Science Leaps Towards Greener Future with Lignin Technology
It seems as though everything science does nowadays has something to do with creating an eco-friendly environment ever since evidence of rapid earth decay became more and more obvious. In an effort to halt global warming, the death of animal species, the melting of the solar ice caps and other calamities, scientists are working towards the creation of sustainable products and energy.
Today, possibly the best news we’ve got is the conversion of lignin into a promising source of clean energy.
What is Lignin?
Lignin is technically viewed as a waste product, often occurring during a paper manufacturing process. It comes from trees and is the component that provides the strength of plants on their trunks and branches. At the end of the paper process, lignin is typically burned down as a source of fuel, but the micro-chemical components of the substance are what make it so valuable.
A green chemistry specialist from the University of Wisconsin-Madison, Shannon Stahl further expounds the value of lignin in the fight for a greener environment. According to Stahl, the substance contains aromatics, defined as carbon rings that can be used to make practically anything from plastic to pesticides.

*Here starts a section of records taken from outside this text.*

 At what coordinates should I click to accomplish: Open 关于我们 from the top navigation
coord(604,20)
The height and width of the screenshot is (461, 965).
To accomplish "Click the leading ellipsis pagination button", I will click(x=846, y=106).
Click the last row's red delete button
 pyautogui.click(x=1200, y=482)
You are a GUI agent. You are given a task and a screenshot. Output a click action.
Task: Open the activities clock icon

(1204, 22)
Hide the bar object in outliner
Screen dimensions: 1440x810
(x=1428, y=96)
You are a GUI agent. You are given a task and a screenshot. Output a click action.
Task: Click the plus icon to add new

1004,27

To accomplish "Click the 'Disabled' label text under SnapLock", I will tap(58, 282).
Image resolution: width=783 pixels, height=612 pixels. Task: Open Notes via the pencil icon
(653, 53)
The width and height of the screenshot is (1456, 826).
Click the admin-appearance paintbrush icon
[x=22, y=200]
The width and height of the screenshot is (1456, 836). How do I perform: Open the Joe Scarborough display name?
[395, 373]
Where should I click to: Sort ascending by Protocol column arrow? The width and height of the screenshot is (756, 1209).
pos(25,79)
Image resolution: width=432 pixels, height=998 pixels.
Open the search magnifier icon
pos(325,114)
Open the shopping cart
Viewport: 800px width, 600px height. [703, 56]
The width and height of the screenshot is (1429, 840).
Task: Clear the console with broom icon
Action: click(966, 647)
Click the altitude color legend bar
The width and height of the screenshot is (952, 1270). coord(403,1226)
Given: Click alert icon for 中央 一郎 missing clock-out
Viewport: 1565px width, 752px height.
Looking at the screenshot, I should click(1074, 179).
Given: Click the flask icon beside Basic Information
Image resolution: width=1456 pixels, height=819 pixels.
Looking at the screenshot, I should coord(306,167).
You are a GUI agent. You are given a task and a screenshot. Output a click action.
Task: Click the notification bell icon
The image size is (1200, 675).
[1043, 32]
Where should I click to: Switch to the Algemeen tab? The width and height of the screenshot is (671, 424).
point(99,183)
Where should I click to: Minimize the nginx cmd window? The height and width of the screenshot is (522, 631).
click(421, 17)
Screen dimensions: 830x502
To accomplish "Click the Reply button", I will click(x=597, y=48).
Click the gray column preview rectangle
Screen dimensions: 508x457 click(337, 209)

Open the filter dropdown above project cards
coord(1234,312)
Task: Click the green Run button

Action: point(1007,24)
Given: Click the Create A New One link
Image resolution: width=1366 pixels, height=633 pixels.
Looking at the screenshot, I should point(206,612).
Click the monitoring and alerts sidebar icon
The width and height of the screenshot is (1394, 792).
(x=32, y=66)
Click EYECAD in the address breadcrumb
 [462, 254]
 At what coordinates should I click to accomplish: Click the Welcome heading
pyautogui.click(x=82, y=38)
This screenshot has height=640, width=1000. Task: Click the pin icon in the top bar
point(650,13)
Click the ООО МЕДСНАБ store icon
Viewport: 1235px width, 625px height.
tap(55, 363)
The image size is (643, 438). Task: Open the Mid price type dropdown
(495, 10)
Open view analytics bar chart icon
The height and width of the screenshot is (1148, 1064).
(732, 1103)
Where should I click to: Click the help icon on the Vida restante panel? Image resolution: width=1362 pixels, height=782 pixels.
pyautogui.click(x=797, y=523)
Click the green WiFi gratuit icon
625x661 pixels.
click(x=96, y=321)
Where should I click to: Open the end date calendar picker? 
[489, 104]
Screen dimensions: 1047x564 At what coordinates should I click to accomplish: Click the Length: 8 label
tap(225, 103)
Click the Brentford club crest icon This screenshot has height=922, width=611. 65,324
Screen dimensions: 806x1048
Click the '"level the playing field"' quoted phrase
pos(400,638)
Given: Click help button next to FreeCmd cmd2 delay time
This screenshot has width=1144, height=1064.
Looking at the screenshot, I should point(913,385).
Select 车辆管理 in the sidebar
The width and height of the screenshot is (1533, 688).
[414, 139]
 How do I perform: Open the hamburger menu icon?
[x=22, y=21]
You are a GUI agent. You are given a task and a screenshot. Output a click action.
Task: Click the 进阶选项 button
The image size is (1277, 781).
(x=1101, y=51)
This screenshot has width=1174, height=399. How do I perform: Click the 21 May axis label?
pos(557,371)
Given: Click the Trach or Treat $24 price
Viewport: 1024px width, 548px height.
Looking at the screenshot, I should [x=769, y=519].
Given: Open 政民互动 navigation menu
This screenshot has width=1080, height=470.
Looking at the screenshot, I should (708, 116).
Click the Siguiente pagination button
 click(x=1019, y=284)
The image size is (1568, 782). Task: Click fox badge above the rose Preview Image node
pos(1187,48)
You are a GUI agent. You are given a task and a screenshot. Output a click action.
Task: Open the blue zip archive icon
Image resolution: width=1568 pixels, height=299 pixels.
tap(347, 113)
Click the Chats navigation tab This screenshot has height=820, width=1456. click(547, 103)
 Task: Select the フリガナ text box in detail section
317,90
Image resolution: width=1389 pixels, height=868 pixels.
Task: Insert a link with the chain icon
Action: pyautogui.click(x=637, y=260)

So if it can be made into plastic, what use would it be to the environment? The fact is that although plastic is considered “bad”, plastic made from lignin is different. For one thing, lignin from plants makes it a renewable and organic source compared to traditional plastics often made from petroleum-based aromatics.
The main problem with lignin is the fact that it can be tough against processing. Unlike petroleum which easily gives access to its aromatics, lignin requires a more strenuous system to separate the different rings. Not only that, but the original process isn’t exactly cost-efficient as determined by Stahl and her colleagues.
After considerable research, however, it seems as though the group of scientists have finally hit upon a solution. Using a combination of oxygen exposure and chemicals, they have managed to break down the tough rings and get to the most basic components of lignin: the aromatics. Stahl also noted that this method provides them with the highest yield of aromatics, making the process well worth the investment.
Not the End
The headways made with lignin are still in its infant state, but scientists aren’t losing hope. It might take a few more years, but progress in science is exponential – which means that we may be looking at lignin-fueled power within the next 10 years or so. According to the experts, the aromatics they have yielded today is a promising start, but further manipulation is needed to make it industry ready. As of now, Stahl and her colleagues have a good grasp on what chemicals work and what don’t when it comes to lignin, making it easier for them to proceed.
Eventually, the goal is to create a cost-effective system that replaces petroleum as the main source of aromatics, exchanging it for the “greener” option of lignin. Dubbed as future “biorefineries,” this is just the first step to what would hopefully be a greener form of life.